GIVEN EXERCISE: Please rewrite these lines with "Kontakt" replaced by "Contact" and everything else unchanged. Leave the pictures out of your answer.

GIVEN INFORMATION:
------------
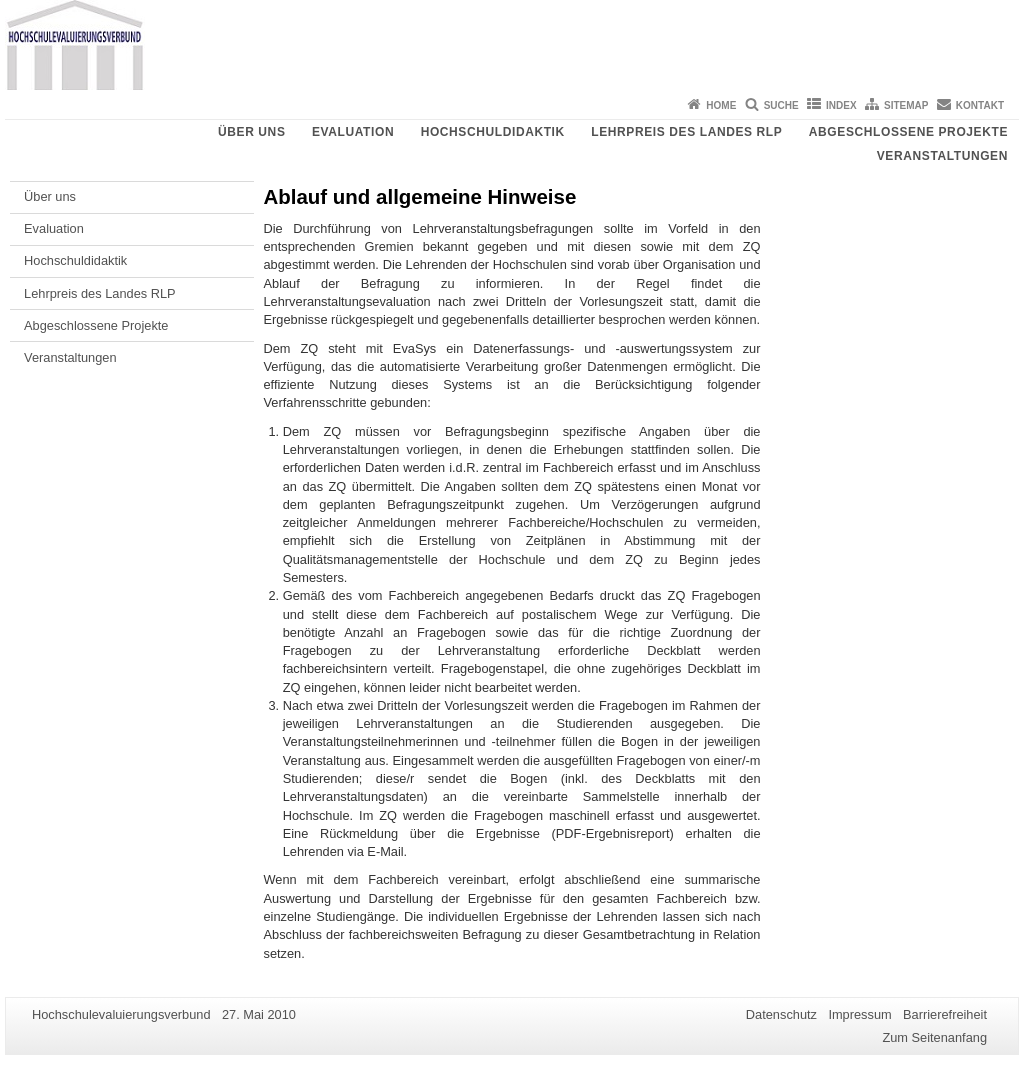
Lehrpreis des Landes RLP (686, 132)
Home (721, 105)
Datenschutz (781, 1014)
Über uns (251, 132)
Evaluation (353, 132)
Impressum (859, 1014)
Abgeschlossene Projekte (908, 132)
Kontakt (980, 105)
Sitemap (906, 105)
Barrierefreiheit (945, 1014)
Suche (781, 105)
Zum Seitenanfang (934, 1037)
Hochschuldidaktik (493, 132)
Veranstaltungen (942, 156)
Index (841, 105)
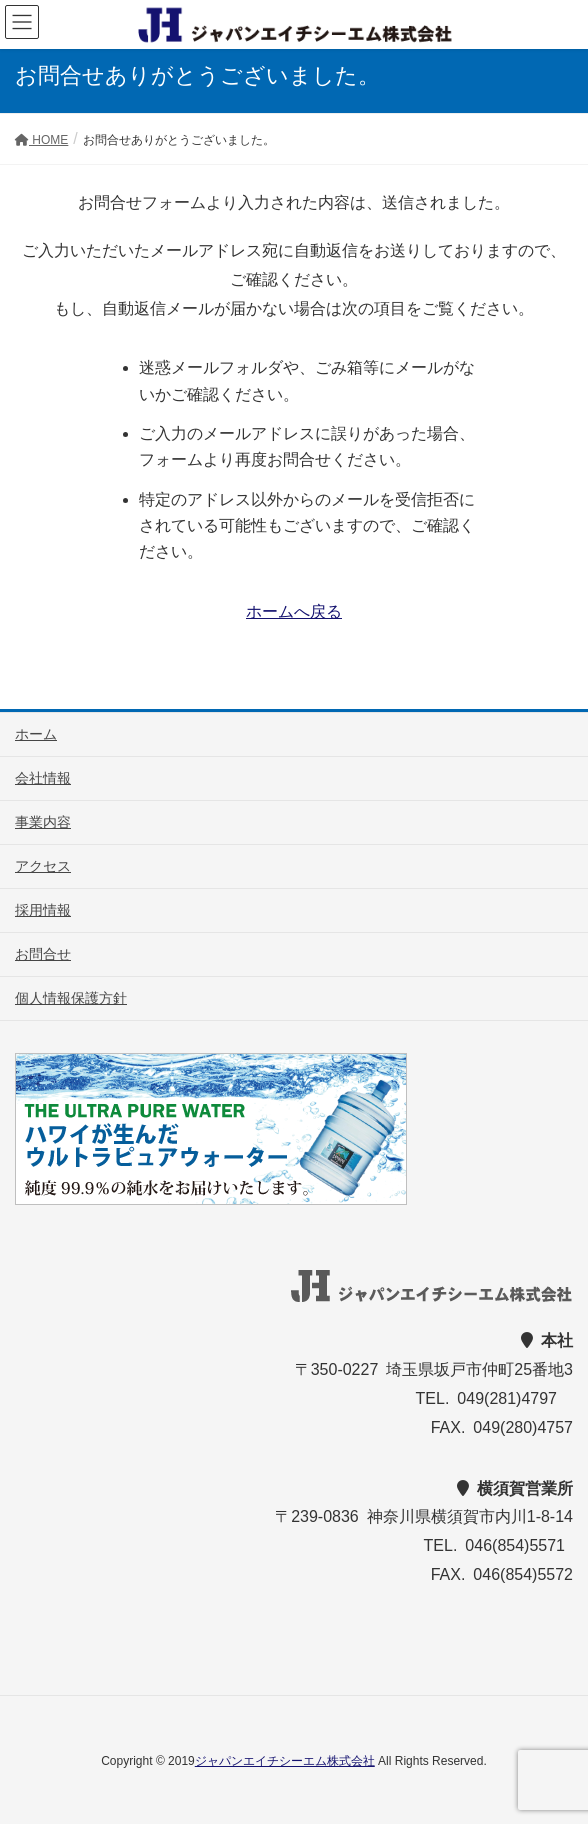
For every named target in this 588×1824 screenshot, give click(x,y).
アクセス (43, 866)
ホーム (36, 734)
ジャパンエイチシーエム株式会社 (285, 1761)
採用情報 (43, 910)
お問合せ (43, 954)
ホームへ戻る (294, 611)
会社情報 (43, 778)
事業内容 (43, 822)
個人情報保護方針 (71, 998)
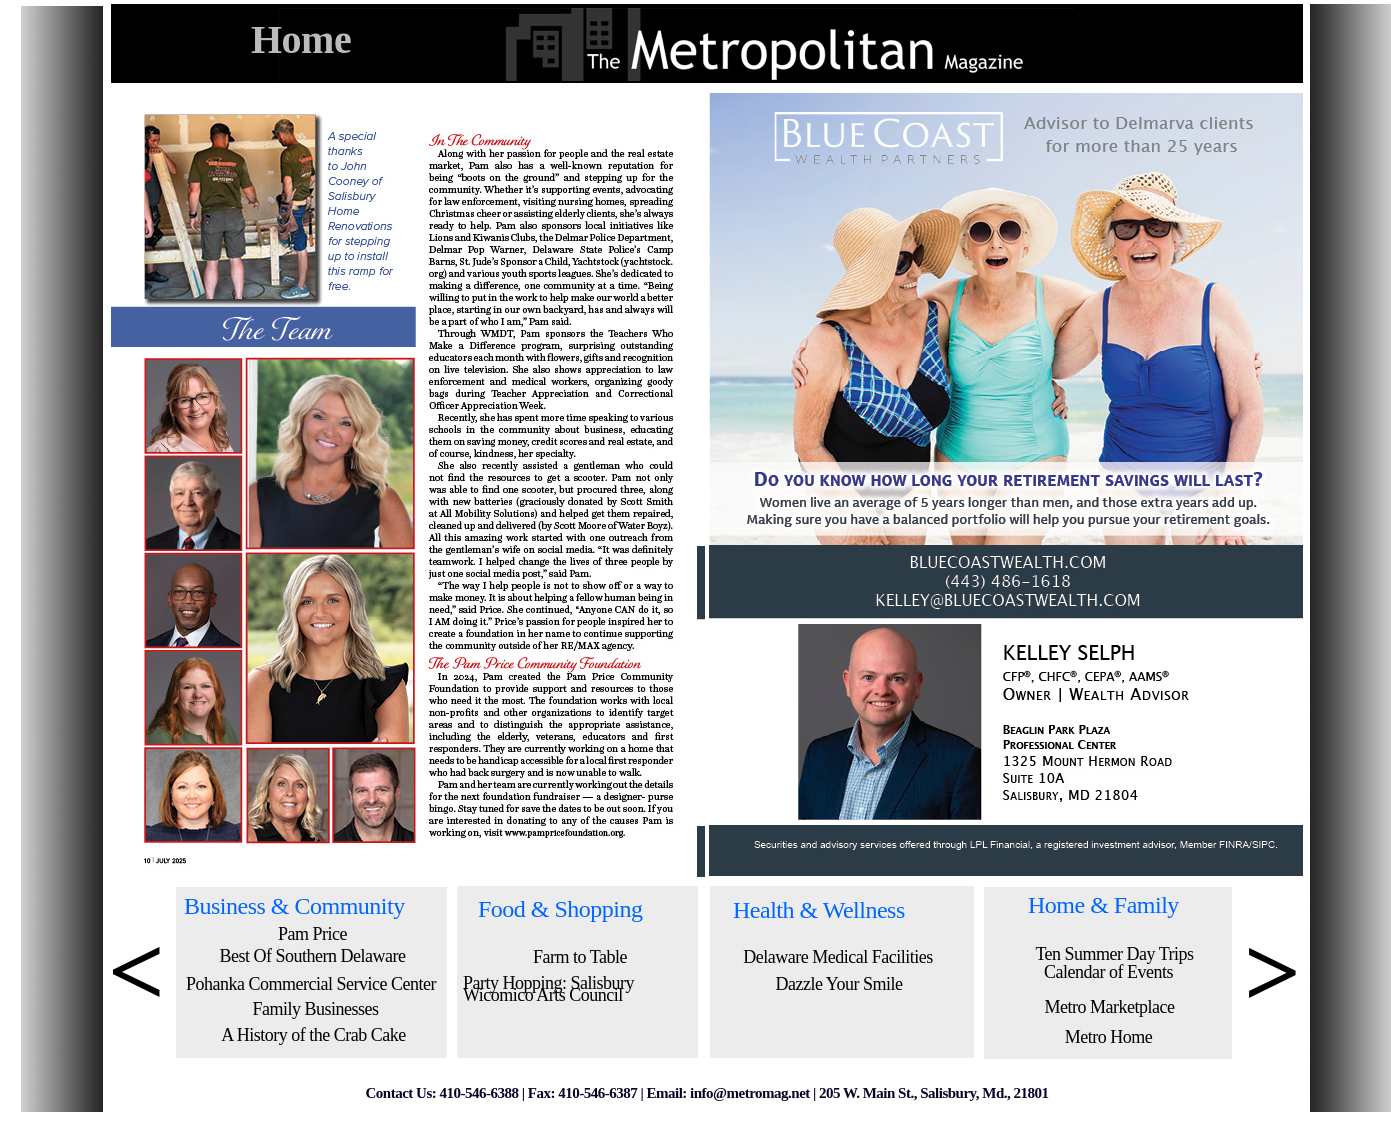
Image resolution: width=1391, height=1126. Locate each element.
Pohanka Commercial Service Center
------------
OUTPUT:
Lehrpreis des Landes RLP (686, 132)
Home (721, 105)
Datenschutz (781, 1014)
Über uns (251, 132)
Evaluation (353, 132)
Impressum (859, 1014)
Abgeschlossene Projekte (908, 132)
Contact (980, 105)
Sitemap (906, 105)
Barrierefreiheit (945, 1014)
Suche (781, 105)
Zum Seitenanfang (934, 1037)
Hochschuldidaktik (493, 132)
Veranstaltungen (942, 156)
Index (841, 105)
For every named target in this 588×1824 screenshot, give click(x,y).
アクセス (43, 866)
ホーム (36, 734)
ジャパンエイチシーエム株式会社 (285, 1761)
採用情報 (43, 910)
お問合せ (43, 954)
ホームへ戻る (294, 611)
会社情報 (43, 778)
事業内容 (43, 822)
個人情報保護方針 (71, 998)
Image resolution: width=1391, height=1126. Locate each element.
Pohanka Commercial Service Center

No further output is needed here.